ENTRIES PROVIDED:
* * * *
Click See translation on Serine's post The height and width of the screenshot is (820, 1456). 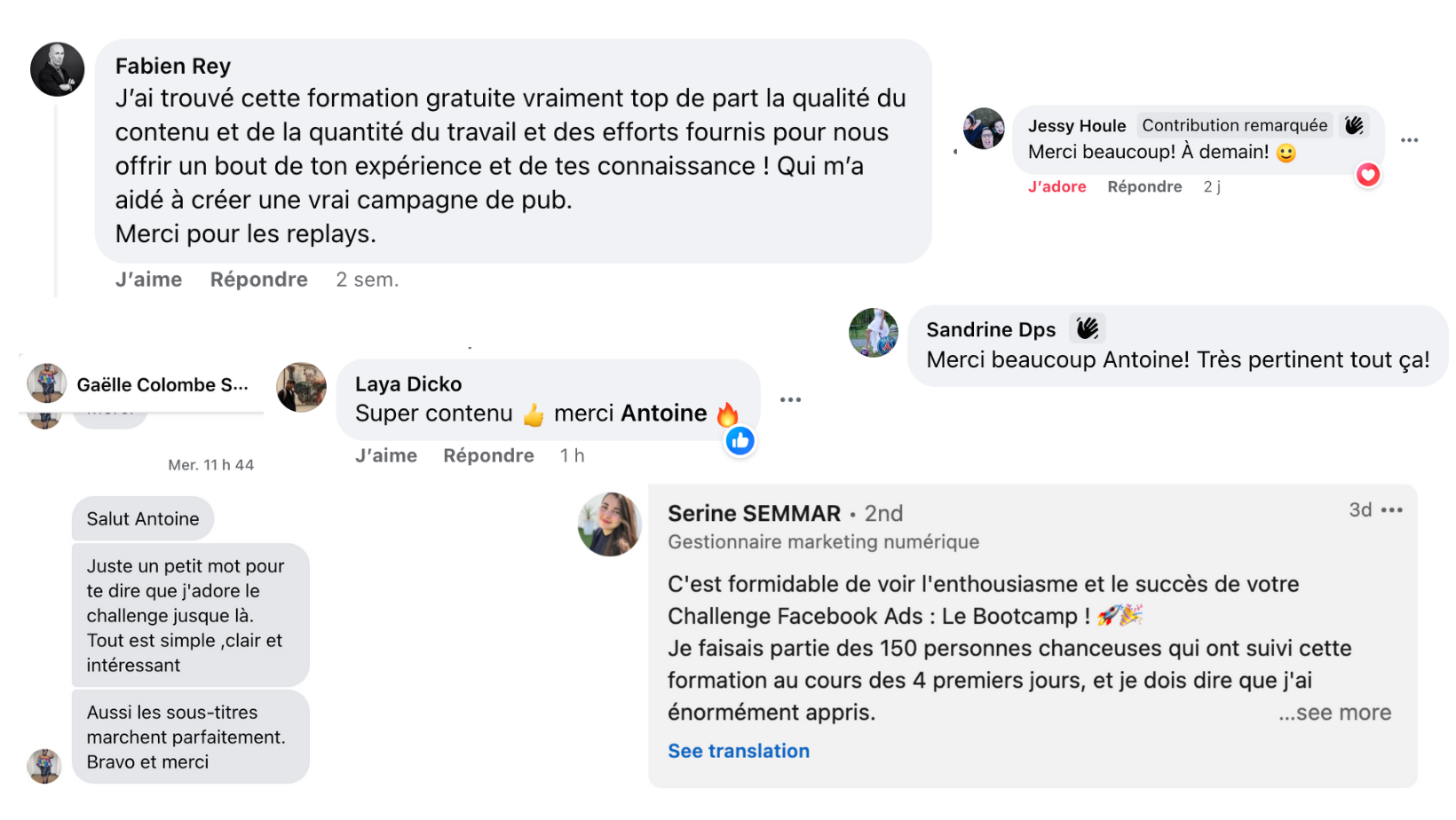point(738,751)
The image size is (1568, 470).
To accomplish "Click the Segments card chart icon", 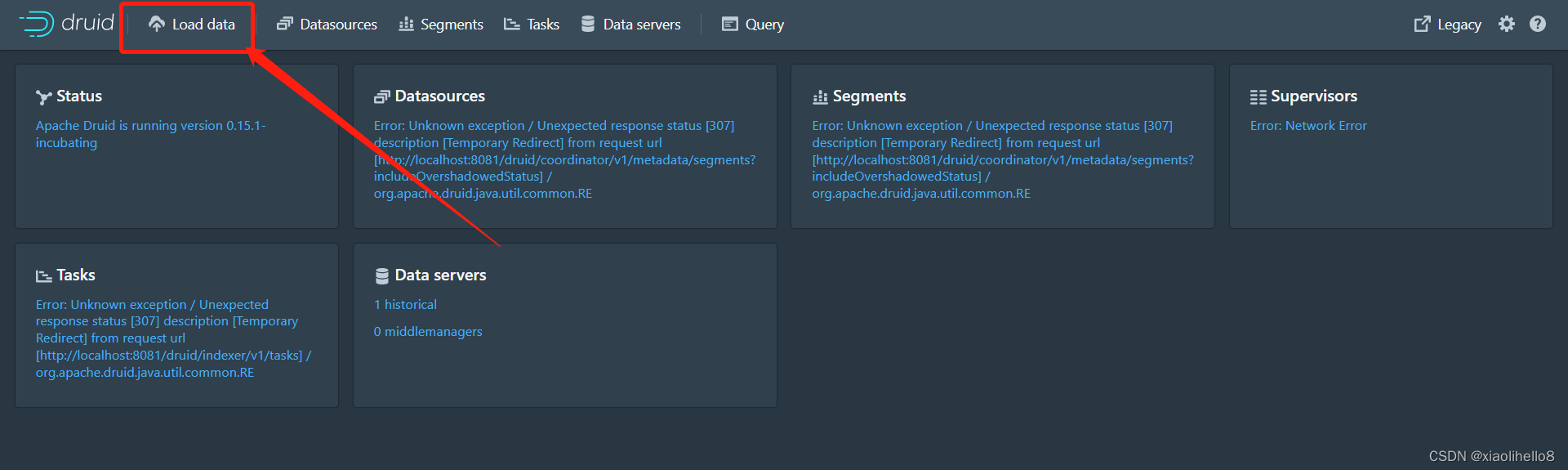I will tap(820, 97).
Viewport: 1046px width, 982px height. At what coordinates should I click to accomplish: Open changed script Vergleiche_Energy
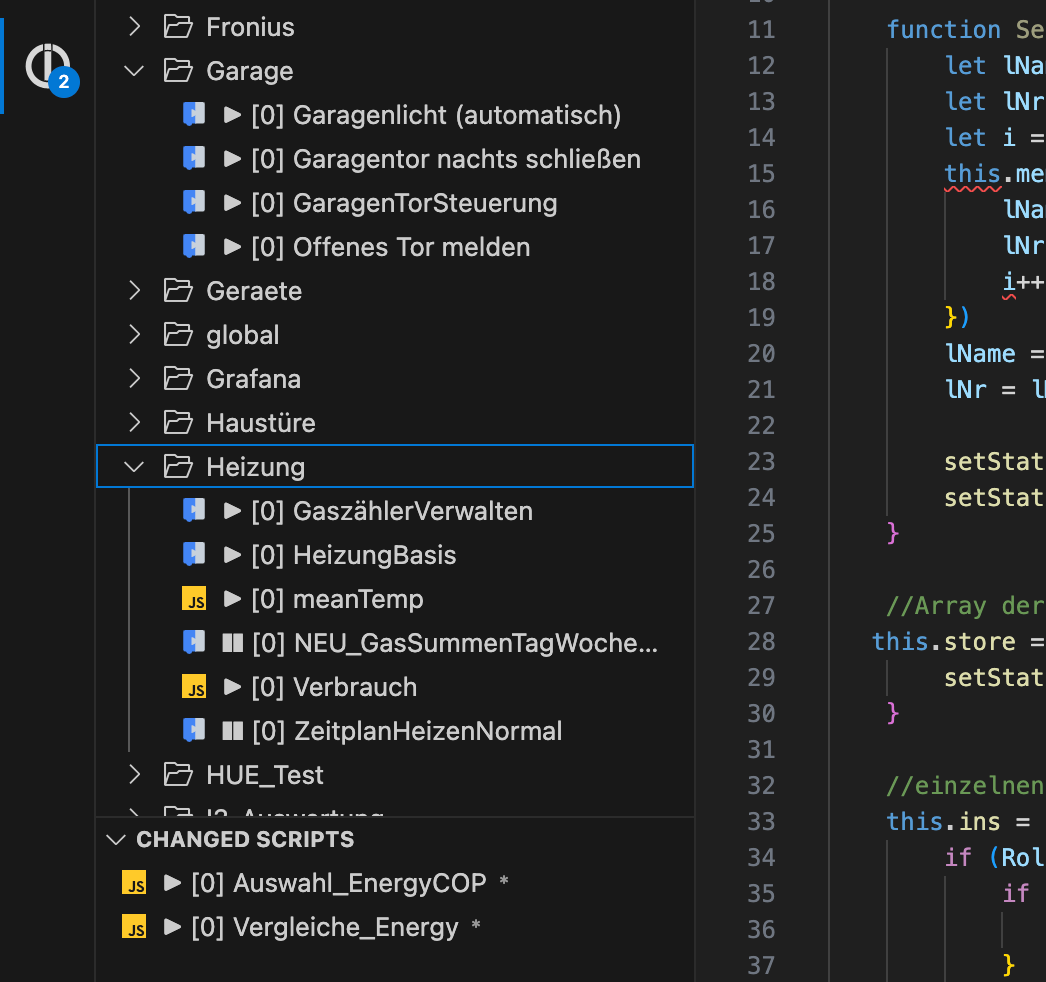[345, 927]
* * * *
WHAT THE EXERCISE ASKS: Only the lines from the one with "Viewport: 1046px width, 982px" through the final line of the data should be written out, exactly and including both ends. Skip the pictures.

SOLUTION TO THE EXERCISE:
Viewport: 1046px width, 982px height. At what coordinates should I click to accomplish: Open changed script Vergleiche_Energy
[345, 927]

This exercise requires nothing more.